In this webinar, we explore how to determine the appropriate sample size for non-inferiority studies. Non-inferiority means testing if a proposed treatment is no worse than an existing approach by showing it is above the non-inferiority bound. We review the important design considerations for non-inferiority testing including how to select the non-inferiority bound and demonstrate how to determine the sample size for continuous, binomial, survival and count data. Further below, you will find the webinar recording, slides and worked examples.
More About The Webinar
Non-inferiority testing is used to test if a new treatment is not inferior to a standard treatment. This is a common objective in the areas such as medical devices and generic drug development. For example, if a proposed device or treatment were less invasive than the standard treatment then non-inferiority would be an appropriate route to improve patients’ treatment choices.

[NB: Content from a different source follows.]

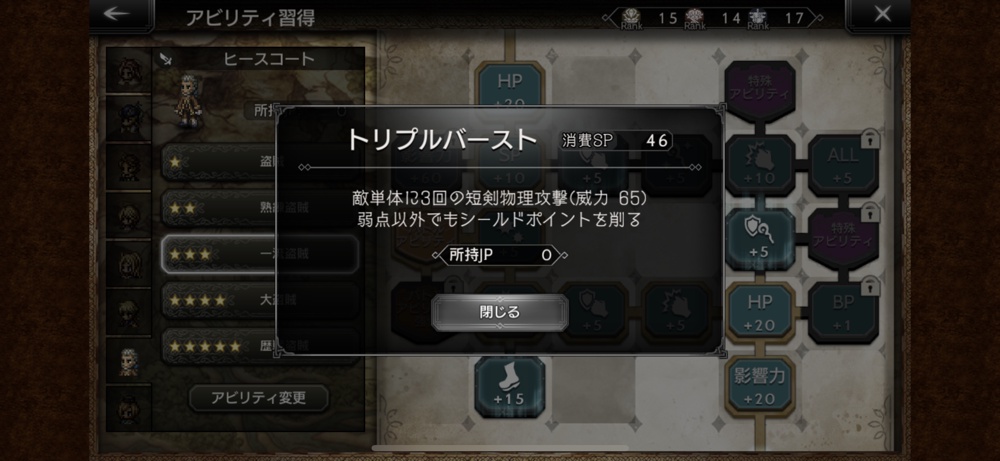
Task: Select the boot +15 skill node
Action: 509,387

To test for non-inferiority, the treatment group is tested to verify it is above the non-inferiority margin. The non-inferiority margin is a level below equality that would still be considered acceptably non-inferior to the standard treatment. The definition of the non-inferiority margin is a matter of significant debate and is an important aspect of regulatory guidance from agencies such as the FDA.

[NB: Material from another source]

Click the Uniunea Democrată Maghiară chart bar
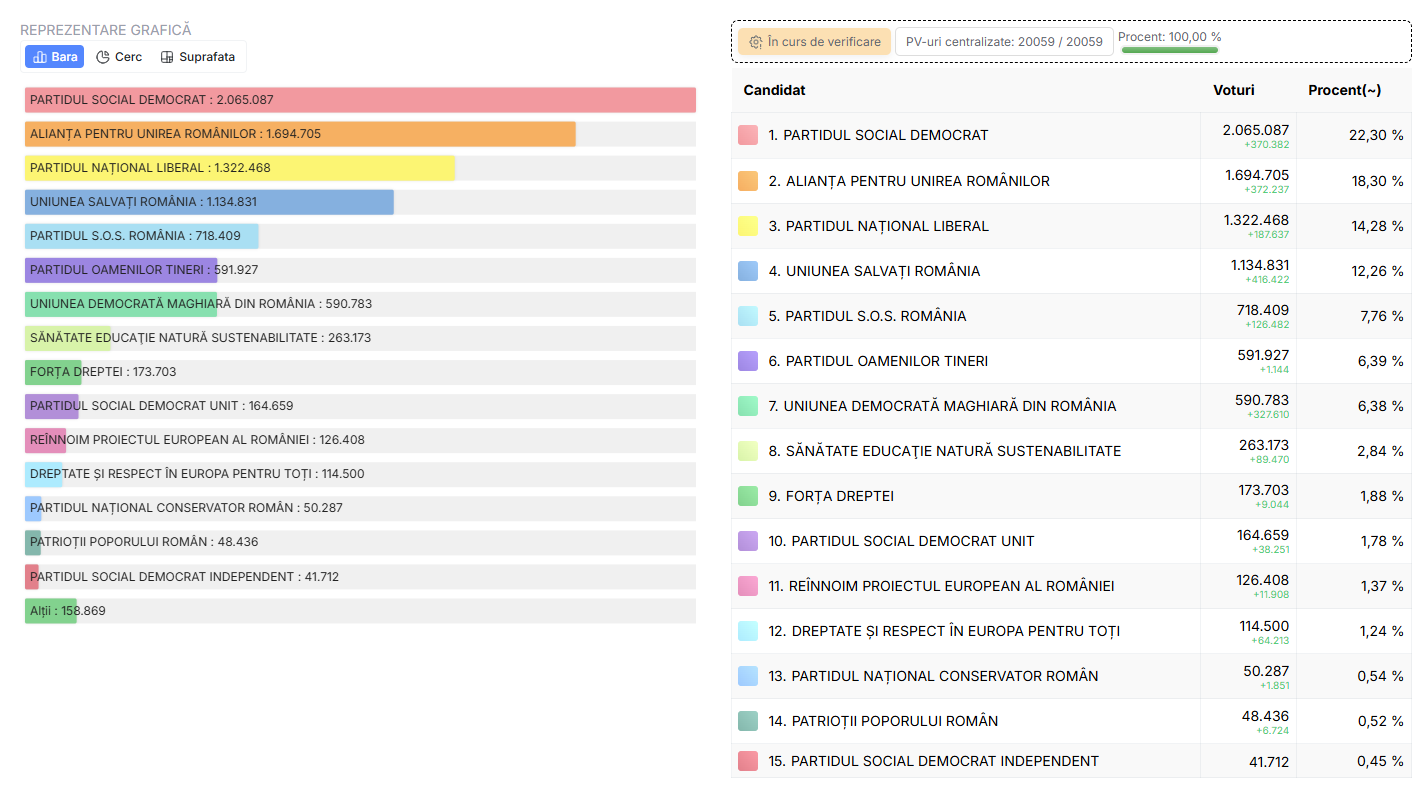point(120,304)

Non-inferiority studies can be conducted for a wide variety of different endpoints including continuous, binomial, survival and count endpoints. Each of these endpoints present unique design and statistical considerations with a wide range of potential design choices. For example, common designs for non-inferiority are crossover designs, three arm trials and parallel arm trials.
In this webinar, we review non-inferiority testing design considerations and demonstrate how to determine the sample size for a wide variety of endpoints and designs.